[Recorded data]
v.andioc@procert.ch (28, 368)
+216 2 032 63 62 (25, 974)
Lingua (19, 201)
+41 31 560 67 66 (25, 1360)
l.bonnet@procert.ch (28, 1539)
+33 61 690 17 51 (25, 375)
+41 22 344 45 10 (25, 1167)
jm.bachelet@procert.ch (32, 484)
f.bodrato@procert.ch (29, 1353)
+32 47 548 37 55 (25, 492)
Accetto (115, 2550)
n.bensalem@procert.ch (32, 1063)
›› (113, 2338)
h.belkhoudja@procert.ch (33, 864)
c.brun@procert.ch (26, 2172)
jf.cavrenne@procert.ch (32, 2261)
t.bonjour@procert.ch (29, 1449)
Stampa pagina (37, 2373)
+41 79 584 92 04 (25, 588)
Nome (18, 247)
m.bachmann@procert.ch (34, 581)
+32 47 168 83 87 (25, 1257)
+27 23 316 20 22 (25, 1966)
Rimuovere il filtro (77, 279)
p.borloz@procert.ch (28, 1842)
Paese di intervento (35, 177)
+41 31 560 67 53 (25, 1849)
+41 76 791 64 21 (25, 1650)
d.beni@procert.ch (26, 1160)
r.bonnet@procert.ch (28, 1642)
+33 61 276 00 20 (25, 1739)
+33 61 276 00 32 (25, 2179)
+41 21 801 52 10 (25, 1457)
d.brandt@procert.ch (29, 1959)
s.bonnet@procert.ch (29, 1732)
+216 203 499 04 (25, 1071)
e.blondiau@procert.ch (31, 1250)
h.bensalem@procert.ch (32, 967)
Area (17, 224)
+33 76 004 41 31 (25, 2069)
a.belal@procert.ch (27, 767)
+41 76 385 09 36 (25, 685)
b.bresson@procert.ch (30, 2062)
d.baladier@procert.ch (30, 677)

» **Assignment**
Only lines of the data holding the word "bensalem" go in the answer. Please copy each of them.

» **Your response**
n.bensalem@procert.ch (32, 1063)
h.bensalem@procert.ch (32, 967)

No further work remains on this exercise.